To speak of the modernist fictions of Ramón Pérez de Ayala is to invite at once reevaluation of both his fictions and modernism, something John Macklin does adroitly throughout this compact, densely-referenced study. Although a wealth of recent criticism has been dedicated to expanding our understanding of modernism and although the old restrictive definitions of modernismo within the context of Hispanic letters have now been abandoned by most scholars, nevertheless, it was not so long ago that the phrase prosa modernista called to mind La gloria de don Ramiro for many Hispanists. Macklin's Preface, Introduction, and first chapter explain lucidly and elegantly (one is tempted to say, once and for all) why previous rigid definitions and the distinctions formerly drawn between the Generation of '98 and modernismo are of scant use to us today and why realist and modernist fictions do not represent polar opposites but rather different aspects of an ever-evolving literary tradition. As Macklin puts it: "We have seen that the Realist novel contains elements which come to artistic fruition in the Modernist novel and that the Modernist novel relies on conventions which are part of the Realist legacy." To prove this, Macklin begins with a fresh reading of Galdos, traditionally considered a monument of realism, seeing even in early works like Doña Perfecta prefiguration of modernism in the characters' "fixed emotional stance which distorts their perception of reality," a trend he finds even more pronounced in Galdós' later novels. He then explains that he considers the self-consciousness of Pío Baroja's Camino de perfección, Unamuno's Amor y pedagogía and Niebla, Valle-Inclán's Sonata de Otoño, and Azorín's La voluntad as a clearly modernist element. [End Page 364]

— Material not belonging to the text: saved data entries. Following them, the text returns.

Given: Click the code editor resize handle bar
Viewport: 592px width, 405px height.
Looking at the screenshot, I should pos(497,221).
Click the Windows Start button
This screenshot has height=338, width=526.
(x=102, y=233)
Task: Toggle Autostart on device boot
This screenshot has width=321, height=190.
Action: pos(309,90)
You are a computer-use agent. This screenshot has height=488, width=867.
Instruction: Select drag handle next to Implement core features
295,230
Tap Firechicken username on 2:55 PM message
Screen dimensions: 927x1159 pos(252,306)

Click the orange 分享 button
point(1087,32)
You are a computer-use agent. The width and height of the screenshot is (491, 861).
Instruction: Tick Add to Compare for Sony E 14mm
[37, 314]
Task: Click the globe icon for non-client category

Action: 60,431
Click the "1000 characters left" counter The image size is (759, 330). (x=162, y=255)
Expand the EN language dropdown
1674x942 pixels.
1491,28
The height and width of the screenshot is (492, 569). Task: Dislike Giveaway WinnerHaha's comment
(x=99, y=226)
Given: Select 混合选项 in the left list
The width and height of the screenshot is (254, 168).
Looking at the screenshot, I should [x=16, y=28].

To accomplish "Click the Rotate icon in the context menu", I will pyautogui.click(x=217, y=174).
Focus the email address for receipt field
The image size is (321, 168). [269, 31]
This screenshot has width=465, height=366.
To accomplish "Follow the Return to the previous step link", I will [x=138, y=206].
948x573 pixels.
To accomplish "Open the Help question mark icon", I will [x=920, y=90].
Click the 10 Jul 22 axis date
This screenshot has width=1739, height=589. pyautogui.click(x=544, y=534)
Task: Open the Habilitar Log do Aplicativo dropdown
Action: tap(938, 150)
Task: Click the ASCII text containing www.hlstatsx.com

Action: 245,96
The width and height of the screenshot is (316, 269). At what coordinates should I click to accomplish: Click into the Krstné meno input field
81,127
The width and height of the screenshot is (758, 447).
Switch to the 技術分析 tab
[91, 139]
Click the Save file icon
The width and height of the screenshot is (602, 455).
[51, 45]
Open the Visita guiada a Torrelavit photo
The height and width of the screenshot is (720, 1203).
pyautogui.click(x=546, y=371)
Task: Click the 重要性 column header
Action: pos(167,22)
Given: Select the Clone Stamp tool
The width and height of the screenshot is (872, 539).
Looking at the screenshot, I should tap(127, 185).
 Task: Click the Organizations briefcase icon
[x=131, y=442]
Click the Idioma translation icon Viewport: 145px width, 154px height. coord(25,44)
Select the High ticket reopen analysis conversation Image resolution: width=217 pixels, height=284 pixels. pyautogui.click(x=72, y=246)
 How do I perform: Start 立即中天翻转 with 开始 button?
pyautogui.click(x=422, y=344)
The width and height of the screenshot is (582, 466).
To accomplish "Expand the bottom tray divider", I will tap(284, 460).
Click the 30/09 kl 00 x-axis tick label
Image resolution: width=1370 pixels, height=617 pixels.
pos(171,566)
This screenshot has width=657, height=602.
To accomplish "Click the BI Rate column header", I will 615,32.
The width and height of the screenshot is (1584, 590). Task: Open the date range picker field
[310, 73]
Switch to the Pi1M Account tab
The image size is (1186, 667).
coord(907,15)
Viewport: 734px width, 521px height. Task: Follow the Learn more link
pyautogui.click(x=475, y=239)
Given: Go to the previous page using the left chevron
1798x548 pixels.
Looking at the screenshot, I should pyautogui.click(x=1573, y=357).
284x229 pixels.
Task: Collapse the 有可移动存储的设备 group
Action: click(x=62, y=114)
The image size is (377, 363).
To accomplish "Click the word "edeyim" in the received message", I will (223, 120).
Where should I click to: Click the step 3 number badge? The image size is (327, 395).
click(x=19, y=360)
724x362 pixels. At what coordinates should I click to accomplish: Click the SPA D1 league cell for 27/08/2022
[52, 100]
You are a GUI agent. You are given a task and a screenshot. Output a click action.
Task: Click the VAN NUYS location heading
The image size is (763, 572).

The first chapter ends by isolating six features of modernist fiction-profound theoretical concern, a search for alternate modes of ordering, exploration of consciousness, self-referentiality, appropriation of and relation to existing literary modes and texts, and concern with language. The succeeding chapters follow these general aspects through five distinct readings of the author's canon, five views of the garden through different windows.

In "The Integral Novel" Macklin examines the labels novela-ensayo and novela intelectual normally applied to Pérez de Ayala and finds them insufficient. Pointing out that Pérez de Ayala's poetics of fiction are better discerned from his novels than his criticism, Macklin concludes that the real challenge of modernism is the "artistic problem of finding a form that will convey the complexity of reality, and yet retain an artistic unity and coherence."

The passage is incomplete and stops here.